Sanatoria edilizia: ci vuole sempre la doppia conformità

Un caso da manuale per la Corte di Cassazione: la richiesta di sanatoria su una mansarda

di Redazione tecnica - 01/03/2022

Per sanare un abuso edilizio non si scappa: ci vuole sempre e comunque la doppia conformità. Lo ricorda ancora una volta la Corte di Cassazione, con la sentenza n. 41678/2021 della 3 sez. Penale, sul ricorso presentato contro il rigetto da parte del Tribunale dell’istanza di revoca o sospensione dell'ordine di demolizione su un manufatto abusivo.

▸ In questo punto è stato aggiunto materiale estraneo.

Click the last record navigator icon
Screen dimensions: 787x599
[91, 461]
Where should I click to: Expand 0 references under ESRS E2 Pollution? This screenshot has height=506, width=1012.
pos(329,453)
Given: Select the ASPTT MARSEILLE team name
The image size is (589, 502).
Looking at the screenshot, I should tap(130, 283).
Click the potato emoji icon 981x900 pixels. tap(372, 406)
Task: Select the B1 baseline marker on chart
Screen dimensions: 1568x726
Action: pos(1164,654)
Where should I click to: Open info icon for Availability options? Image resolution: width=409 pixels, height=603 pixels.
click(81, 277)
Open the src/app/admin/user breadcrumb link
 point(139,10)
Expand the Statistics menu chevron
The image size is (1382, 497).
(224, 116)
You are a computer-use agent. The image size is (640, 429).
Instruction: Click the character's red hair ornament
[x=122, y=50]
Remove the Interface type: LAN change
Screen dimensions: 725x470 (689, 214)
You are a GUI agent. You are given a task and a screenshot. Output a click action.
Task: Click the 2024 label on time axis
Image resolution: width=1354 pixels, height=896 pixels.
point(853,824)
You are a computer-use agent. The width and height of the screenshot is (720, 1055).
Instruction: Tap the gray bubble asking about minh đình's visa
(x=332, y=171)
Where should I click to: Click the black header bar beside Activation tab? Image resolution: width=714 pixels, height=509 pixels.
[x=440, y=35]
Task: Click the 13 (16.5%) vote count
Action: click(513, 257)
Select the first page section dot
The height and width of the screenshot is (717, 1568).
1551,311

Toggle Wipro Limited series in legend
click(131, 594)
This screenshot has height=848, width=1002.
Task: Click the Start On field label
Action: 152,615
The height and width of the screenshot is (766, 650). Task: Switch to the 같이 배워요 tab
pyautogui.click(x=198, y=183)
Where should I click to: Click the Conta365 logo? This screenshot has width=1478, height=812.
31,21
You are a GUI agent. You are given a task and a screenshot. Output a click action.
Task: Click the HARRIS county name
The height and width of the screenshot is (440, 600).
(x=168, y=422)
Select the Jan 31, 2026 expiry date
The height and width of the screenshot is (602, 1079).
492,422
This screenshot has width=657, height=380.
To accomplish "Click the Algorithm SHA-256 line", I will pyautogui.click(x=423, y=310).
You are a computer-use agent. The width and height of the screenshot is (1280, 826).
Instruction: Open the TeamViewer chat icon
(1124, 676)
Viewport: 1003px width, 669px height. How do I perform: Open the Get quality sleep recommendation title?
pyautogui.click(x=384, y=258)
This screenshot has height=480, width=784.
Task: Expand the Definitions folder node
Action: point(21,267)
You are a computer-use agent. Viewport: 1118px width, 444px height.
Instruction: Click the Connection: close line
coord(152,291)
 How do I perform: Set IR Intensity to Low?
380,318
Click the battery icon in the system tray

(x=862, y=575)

Sanatoria e doppia conformità: la sentenza della Cassazione

Il caso riguarda la realizzazione di una mansarda abusiva su cui era stata presentata, dopo l’ordine di demolizione, una SCIA finalizzata alla sanatoria. Secondo il ricorrente, data la richiesta si sarebbe dovuto procedere con la sopensione o la revoca dell’ordine di demolizione da parte del giudice dell’esecuzione.

La Suprema Corte ha ritenuto il ricorso infondato, ricordando che la sanatoria di abusi edilizi può essere applicata solo alle condizioni espressamente indicate dall'art. 36 del D.P.R. n. 380/2001 (Testo Unico Edilizia) inerente la doppia conformità delle opere alla disciplina urbanistica vigente, al momento sia della realizzazione del manufatto, sia della presentazione della domanda di permesso in sanatoria.

Con la doppia conformità è possibile:

  • estinguere il reato di cui all'art. 44, d.P.R. 6 giugno 2001, n. 380;
  • precludere l'irrogazione dell'ordine di demolizione dell'opera abusiva previsto dall'art. 31, comma 9, del medesimo d.P.R.;
  • determinare, se eventualmente emanata successivamente al passaggio in giudicato della sentenza, la revoca di detto ordine.

Gli effetti della doppia conformità non possono essere attribuiti alla cd. "sanatoria giurisprudenziale" o "impropria", che consiste nel riconoscimento della legittimità di opere originariamente abusive che, solo dopo la loro realizzazione, siano divenute conformi alle norme edilizie ovvero agli strumenti di pianificazione urbanistica.

Il ruolo del giudice dell'esecuzione

Sulla base di questo presupposto, il giudice dell'esecuzione, investito della richiesta di revoca o di sospensione dell'ordine di demolizione delle opere abusive in conseguenza della presentazione di una istanza di condono o sanatoria successiva al passaggio in giudicato della sentenza di condanna, è tenuto a esaminare i possibili esiti ed i tempi di conclusione del procedimento amministrativo e, in particolare:

  • il prevedibile risultato dell'istanza e la sussistenza di eventuali cause ostative al suo accoglimento;
  • la durata necessaria per la definizione della procedura, che può determinare la sospensione dell'esecuzione solo nel caso di un suo rapido esaurimento.

Questo significa che solo nel caso in cui il giudice accerti la sussistenza di elementi che facciano ritenere plausibilmente prossima l’adozione da parte della autorità amministrativa competente del provvedimento di accoglimento, egli può disporre la sospensione o la revoca dell’ordine.

In questo caso, la presentazione della SCIA "per lavori di adeguamento sismico, finalizzata alla sanatoria del piano mansarda", non aveva portato, alla data dell'ordinanza, al rilascio di alcun titolo edilizio in grado di determinare l'estinzione del reato; inoltre, erano del tutto assenti i presupposti per ottenere la sospensione dell'ordine di demolizione.

Il ricorso è stato quindi respinto: l’assenza di un permesso di costruire non solo non ha portano alla sospensione o revoca dell’ordine di demolizione, ma soprattutto costituisce il presupposto per la mancata realizzazione della c.d. “doppia conformità”.